··· GIVEN DATA

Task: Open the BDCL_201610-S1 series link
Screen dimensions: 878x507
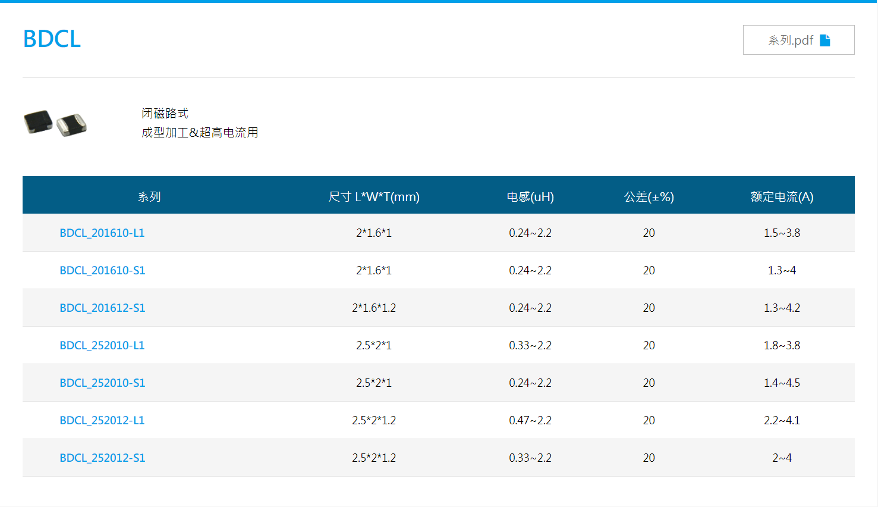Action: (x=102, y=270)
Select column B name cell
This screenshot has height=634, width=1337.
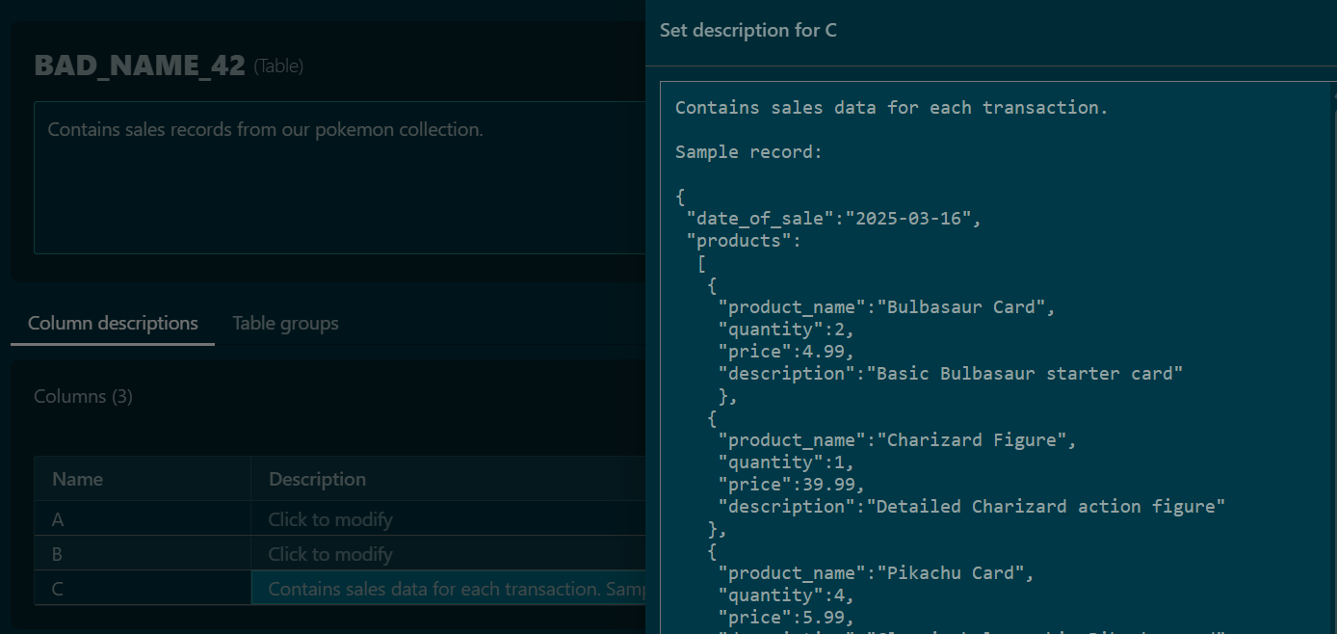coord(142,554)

······

== REQUIRED TASK ==
Set down every line of the listing above word for word, omitting the pictures.

== SOLVED PROBLEM ==
Task: Open the BDCL_201610-S1 series link
Screen dimensions: 878x507
Action: (x=102, y=270)
Select column B name cell
This screenshot has height=634, width=1337.
coord(142,554)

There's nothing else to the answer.